With a demanding and high-pressure job, and three kids under four, Katie struggled on for years in search of the mythological ‘balance’, to no avail.
“I could balance two things – home and work. But what I realise now, it’s not about balancing those two things. Life’s supposed to be a three-pronged thing – wellbeing being the third piece that holds it all together, and I had none. If I wasn’t with the family I was working and vice versa, and barely getting any sleep.”
“And then criticism or critiques tend to permeate more, if you were less exhausted and more resilient.”
While she knew things weren’t quite right, Katie didn’t even know to call what she was experiencing burnout. Usually a positive person, she was lethargic, pessimistic and acting, in her words, ‘quite strange’.
“I would go into my office and shut the door and just retreat and try and hide, and that wasn’t me. And because I only had two parts to my life, it really permeated everything.
‘It’s one thing to be busy, but it’s another to feel that you’re never going to be enough’
Finally recognising that her lifestyle was no longer sustainable, Katie left her high-powered job in favour of working on her true passion, helping and coaching others – including advising women on how to deal with burnout, after being a recipient of similar advice and counselling.
So, how can you tell that you’re burnt out?
“Look, it can be sometimes be difficult,” says Katie. “But start checking off that list: Are you exhausted? Is there cynicism creeping in? Are you not as effective as you used to be? Do you feel like retreating from the world?”
According to research by Gallup, there are five top ‘root causes’ of burnout – and all of them can be caused by employers:
- Unfair treatment at work: Those who feel as though they’ve been treated unfairly are 2.3 times more likely to experience a high level of burnout, and can include bias, favouritism and mistreatment.
- Unmanageable workload: Too much to do? You’re 2.2 times more likely. HOW people experience their workload has a huge impact however – for example, employees who are engaged but have job flexibility tend to work more hours, but report higher wellbeing than those whose work feels burdensome, difficult to do well or endless.
- Unclear communication from managers: When bosses don’t tell you what’s required, life gets difficult and frustrating quick. Workers need to regularly discuss responsibilities, performance goals and priorities.

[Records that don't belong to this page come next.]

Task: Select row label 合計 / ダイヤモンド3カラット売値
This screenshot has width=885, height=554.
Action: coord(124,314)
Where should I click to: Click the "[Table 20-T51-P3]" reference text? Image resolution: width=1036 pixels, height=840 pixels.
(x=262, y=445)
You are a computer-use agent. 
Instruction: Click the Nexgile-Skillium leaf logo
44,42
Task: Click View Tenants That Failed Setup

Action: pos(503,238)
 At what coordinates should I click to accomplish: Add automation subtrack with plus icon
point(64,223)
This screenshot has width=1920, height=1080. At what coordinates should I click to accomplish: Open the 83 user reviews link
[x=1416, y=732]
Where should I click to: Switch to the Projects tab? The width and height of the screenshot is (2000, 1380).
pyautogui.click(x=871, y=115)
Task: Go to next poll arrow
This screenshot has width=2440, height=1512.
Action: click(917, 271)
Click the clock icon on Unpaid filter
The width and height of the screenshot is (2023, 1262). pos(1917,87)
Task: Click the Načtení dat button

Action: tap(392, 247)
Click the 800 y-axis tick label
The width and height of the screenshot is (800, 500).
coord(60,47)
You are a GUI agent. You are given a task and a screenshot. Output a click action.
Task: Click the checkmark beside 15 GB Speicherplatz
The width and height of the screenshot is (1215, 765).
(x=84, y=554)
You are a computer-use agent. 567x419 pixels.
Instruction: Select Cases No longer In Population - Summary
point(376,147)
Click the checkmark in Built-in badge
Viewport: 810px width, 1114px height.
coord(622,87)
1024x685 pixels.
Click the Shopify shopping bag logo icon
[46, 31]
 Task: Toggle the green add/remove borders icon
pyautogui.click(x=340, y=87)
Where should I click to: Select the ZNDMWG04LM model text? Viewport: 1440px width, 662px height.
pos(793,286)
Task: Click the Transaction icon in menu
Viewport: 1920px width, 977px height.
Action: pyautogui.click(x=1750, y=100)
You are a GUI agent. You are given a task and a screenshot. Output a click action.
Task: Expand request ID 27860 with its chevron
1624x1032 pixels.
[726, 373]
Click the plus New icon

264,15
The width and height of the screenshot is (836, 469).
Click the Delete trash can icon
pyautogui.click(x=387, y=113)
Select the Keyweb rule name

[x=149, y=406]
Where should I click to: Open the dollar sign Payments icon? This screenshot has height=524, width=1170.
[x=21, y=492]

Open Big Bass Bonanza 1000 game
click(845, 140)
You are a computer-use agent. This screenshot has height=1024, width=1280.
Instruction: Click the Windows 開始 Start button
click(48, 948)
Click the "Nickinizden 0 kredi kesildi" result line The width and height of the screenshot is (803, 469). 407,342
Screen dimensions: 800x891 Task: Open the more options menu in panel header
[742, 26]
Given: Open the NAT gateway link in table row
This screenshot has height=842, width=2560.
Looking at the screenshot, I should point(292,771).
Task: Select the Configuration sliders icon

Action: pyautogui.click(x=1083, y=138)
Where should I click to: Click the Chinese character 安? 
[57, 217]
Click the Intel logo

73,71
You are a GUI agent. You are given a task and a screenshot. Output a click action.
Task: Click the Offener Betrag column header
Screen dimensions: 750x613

- Lack of manager support: It can be tough when you’re on your own not know what you’re supposed to be doing, or when you’re not supported in the work that you’re doing. Employees who say they’re supported by their bosses are 70% less likely to experience regular burnout.
- Unreasonably time pressure: Employers are also 70% less likely to experience regular burnout when they have enough time.
“I really like these five to sum it up because I identify with all of them, and I have an emotional connection to them. Burnout isn’t just about working long hours – if all of this is going on, or even some of them, it can lead to that cynicism.”
So, what can an employee do about burnout – especially if its root cause is thanks to employers?
“From an organisational sense, the research shows that it’s not a personal weakness – these are all systemic things. That can be at home, in society and the workplace. It’s not a ‘I can’t hack it’ thing.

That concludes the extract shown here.